Mardi, 24 février 1874

Orig

# Mardi, 24 février 1874

Je sors avec Machenka (robe brune, chapeau brun, bien).

Il a plu à huit heures du matin et l'air est pur et frais. L'astre qui etc. ne se montre pas trop et je sors avec plaisir. Depuis deux ou trois jours on parle un peu de l'achat d'une villa; aujourd'hui lorsque j'ai demandé à Auguste où il avait laissé maman, ma tante, Walitsky et Stiopa, il me dit à la rue de la Préfecture; j'ai compris chez Desforges.

J'étais très surprise de voir Boreel, il allait avec Emile d'Audiffret en voiture, derrière nous.

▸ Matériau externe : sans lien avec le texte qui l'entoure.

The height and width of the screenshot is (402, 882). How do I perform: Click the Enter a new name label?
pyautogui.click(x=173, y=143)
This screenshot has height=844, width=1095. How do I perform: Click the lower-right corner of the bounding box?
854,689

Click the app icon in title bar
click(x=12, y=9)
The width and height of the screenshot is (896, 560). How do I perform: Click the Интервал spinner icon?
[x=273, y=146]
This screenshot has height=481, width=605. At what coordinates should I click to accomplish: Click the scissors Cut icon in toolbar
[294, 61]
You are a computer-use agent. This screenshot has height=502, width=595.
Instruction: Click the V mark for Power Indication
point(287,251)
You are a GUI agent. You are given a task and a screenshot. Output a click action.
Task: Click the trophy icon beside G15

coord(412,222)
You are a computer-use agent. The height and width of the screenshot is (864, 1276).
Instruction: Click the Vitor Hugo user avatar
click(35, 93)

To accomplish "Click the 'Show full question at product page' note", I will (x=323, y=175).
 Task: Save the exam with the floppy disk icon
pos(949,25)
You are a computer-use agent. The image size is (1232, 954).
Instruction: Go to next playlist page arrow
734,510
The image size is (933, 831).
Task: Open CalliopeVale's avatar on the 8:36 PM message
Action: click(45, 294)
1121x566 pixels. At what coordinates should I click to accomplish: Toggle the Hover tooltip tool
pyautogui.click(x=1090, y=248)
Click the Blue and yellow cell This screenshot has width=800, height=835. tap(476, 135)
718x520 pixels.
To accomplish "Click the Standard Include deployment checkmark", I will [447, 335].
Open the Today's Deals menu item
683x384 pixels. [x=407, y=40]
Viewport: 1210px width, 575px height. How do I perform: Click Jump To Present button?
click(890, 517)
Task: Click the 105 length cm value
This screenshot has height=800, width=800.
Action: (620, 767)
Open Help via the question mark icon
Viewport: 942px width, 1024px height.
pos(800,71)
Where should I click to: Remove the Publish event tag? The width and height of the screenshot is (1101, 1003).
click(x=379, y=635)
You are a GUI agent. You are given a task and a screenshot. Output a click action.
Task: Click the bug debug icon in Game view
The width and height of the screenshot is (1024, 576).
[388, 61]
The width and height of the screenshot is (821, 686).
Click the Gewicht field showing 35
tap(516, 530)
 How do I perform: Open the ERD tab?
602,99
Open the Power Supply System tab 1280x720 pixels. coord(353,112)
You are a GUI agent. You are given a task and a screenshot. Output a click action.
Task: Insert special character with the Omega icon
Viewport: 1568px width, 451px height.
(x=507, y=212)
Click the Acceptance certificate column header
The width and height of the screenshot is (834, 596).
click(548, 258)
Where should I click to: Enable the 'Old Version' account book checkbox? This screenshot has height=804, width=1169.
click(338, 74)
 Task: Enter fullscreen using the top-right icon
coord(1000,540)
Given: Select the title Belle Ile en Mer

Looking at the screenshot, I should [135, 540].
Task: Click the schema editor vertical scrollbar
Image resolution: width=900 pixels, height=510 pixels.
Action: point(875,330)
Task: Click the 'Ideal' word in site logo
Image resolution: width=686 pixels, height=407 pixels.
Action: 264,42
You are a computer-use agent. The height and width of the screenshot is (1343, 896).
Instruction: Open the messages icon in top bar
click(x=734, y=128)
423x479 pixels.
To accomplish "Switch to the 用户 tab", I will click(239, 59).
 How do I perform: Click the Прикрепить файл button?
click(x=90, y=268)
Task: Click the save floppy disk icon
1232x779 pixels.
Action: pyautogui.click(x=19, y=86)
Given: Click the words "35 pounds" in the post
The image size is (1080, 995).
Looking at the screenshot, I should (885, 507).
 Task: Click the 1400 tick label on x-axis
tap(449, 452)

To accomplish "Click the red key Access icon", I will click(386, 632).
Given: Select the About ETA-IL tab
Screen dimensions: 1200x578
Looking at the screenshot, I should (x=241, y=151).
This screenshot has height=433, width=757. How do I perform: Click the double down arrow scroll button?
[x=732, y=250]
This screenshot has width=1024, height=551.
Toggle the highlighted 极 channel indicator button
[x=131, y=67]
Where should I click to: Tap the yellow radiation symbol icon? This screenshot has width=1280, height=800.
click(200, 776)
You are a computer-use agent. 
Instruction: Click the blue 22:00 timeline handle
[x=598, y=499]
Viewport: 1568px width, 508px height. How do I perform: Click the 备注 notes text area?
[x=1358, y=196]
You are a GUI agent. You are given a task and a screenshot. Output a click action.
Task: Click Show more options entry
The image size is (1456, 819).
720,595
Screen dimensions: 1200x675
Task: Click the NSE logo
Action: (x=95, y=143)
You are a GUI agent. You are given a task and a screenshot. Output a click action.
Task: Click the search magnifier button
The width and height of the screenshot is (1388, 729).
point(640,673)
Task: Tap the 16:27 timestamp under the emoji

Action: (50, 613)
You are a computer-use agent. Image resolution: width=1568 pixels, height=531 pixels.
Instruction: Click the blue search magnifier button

Il est devenu laid.

Lorsque je le vis venir je dis :

- Dina, Regarde qui vient ! le voilà qui vient, si seulement je ne rougissais pas !

Je le disais sincèrement et j'ai rougi, mais, lorsqu'ils arrivèrent assez près pour voir, ma rougeur était passée pour ne jamais plus revenir.

[Dans la marge: Cela veut dire que je ne voulais rien cacher par ces paroles et que je ne sentais rien que la peur de rougir.]

Je suis fâchée contre moi pour ma folle conduite envers lui l'année dernière. Il l'a sans doute remarqué. Bah ! c'est passé. Mais il est devenu laid. Il fut un temps où il me plaisait beaucoup. Il n'a pas l'air distingué, grand seigneur. Il fut un temps où je ne savais pas ce que c'est. C'est simplement un jeune homme, d'extérieur agréable et d'esprit borné. Comment ai-je pu le comparer au dieu Hamilton ? ! Comment la folie d'une comparaison aussi impossible avait pu m'entrer dans la tête. C'est comme [Rayé: l'or] un diamant et un caillou.

Je rentre pour mon latin, au portail je rencontre maman etc. une partie de la villa Carlone est achetée avec une maison et un pavillon que j'habiterai seule. Tout le monde est très content. A six heures je descends, la princesse me dit qu'ils sont encore sortis et qu'ils veulent céder un des lots à la Promenade, un seul me parut misère et de peur qu'ils ne fassent rien [Rayé: sans moi] de mal j'appelle Machenka, je mets mon chapeau et nous courons par la Petite Saint-Etienne, j'arrête une voiture et nous volons à la villa Carlone, nous les trouvons avec peine, j'examine le terrain moi-même, je trouve que le lot peut être cédé car sans lui le terrain aurait cette forme, prom. des Anglais

![](file:///C:/Users/kerra/OneDrive/Documents/bashkirtseff/tome3updated_files/tome3updated-7.jpg)

prom. des Anglais. Je vois Biasini.

Pour les constructions il faut s'adresser à moi. A votre service, Mademoiselle. Il me fait tout visiter et nous raisonnons comment mieux faire, pour construire une grande salle à manger et un salon au premier. La maison n'est pas meublée, mais les plafonds, les tapisseries, les portes, les cheminées et les fenêtres sont très soignées, très neufs, très riches et très bien. De là nous allons chez Desforges où ma tante verse les premiers dix-huit mille francs.

Le tout coûte deux cent dix-huit mille francs.

Le soir nous avons M. et Mme Balagny et Mme Salneuve et M. Tormosoff.